▸ YOUR GOAL: Each record that follows must be reproduced exactly.

▸ GIVEN DATA:
○ ○ ○ ○ ○

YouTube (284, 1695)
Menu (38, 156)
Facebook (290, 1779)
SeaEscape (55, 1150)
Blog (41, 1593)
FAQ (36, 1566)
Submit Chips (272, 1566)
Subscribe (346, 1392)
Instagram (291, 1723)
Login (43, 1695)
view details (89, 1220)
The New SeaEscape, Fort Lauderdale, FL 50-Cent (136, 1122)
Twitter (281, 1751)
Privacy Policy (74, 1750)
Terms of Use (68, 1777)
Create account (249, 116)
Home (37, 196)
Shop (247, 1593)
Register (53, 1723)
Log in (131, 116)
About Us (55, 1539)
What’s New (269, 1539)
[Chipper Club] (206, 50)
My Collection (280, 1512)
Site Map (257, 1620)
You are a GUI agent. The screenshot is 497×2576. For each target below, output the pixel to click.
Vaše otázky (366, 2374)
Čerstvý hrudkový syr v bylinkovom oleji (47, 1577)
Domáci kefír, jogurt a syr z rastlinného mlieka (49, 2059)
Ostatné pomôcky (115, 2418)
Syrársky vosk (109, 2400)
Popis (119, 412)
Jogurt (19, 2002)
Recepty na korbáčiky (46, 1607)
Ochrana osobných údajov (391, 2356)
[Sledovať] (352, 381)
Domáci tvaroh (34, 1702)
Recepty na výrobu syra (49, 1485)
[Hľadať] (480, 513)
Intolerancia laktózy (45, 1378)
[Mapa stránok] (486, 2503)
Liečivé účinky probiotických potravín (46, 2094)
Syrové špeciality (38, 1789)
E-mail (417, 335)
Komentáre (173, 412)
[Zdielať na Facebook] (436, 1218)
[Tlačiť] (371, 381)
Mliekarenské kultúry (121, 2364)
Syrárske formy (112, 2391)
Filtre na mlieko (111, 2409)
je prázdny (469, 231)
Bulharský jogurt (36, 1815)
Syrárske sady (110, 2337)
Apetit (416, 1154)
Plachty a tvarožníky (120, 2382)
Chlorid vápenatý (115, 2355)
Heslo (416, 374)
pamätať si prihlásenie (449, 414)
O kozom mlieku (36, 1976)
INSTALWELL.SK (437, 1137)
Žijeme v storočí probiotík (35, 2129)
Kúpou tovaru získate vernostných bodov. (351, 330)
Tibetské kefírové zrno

○ ○ ○ ○ ○

▸ SOLUTION TO THE PROBLEM:
YouTube (284, 1695)
Menu (38, 156)
Facebook (290, 1779)
SeaEscape (55, 1150)
Blog (41, 1593)
FAQ (36, 1566)
Submit Chips (272, 1566)
Subscribe (346, 1392)
Instagram (291, 1723)
Login (43, 1695)
view details (89, 1220)
The New SeaEscape, Fort Lauderdale, FL 50-Cent (136, 1122)
Twitter (281, 1751)
Privacy Policy (74, 1750)
Terms of Use (68, 1777)
Create account (249, 116)
Home (37, 196)
Shop (247, 1593)
Register (53, 1723)
Log in (131, 116)
About Us (55, 1539)
What’s New (269, 1539)
[Chipper Club] (206, 50)
My Collection (280, 1512)
Site Map (257, 1620)
You are a GUI agent. The screenshot is 497×2576. For each target below, output the pixel to click.
Vaše otázky (366, 2374)
Čerstvý hrudkový syr v bylinkovom oleji (47, 1577)
Domáci kefír, jogurt a syr z rastlinného mlieka (49, 2059)
Ostatné pomôcky (115, 2418)
Syrársky vosk (109, 2400)
Popis (119, 412)
Jogurt (19, 2002)
Recepty na korbáčiky (46, 1607)
Ochrana osobných údajov (391, 2356)
[Sledovať] (352, 381)
Domáci tvaroh (34, 1702)
Recepty na výrobu syra (49, 1485)
[Hľadať] (480, 513)
Intolerancia laktózy (45, 1378)
[Mapa stránok] (486, 2503)
Liečivé účinky probiotických potravín (46, 2094)
Syrové špeciality (38, 1789)
E-mail (417, 335)
Komentáre (173, 412)
[Zdielať na Facebook] (436, 1218)
[Tlačiť] (371, 381)
Mliekarenské kultúry (121, 2364)
Syrárske formy (112, 2391)
Filtre na mlieko (111, 2409)
je prázdny (469, 231)
Bulharský jogurt (36, 1815)
Syrárske sady (110, 2337)
Apetit (416, 1154)
Plachty a tvarožníky (120, 2382)
Chlorid vápenatý (115, 2355)
Heslo (416, 374)
pamätať si prihlásenie (449, 414)
O kozom mlieku (36, 1976)
INSTALWELL.SK (437, 1137)
Žijeme v storočí probiotík (35, 2129)
Kúpou tovaru získate vernostných bodov. (351, 330)
Tibetské kefírové zrno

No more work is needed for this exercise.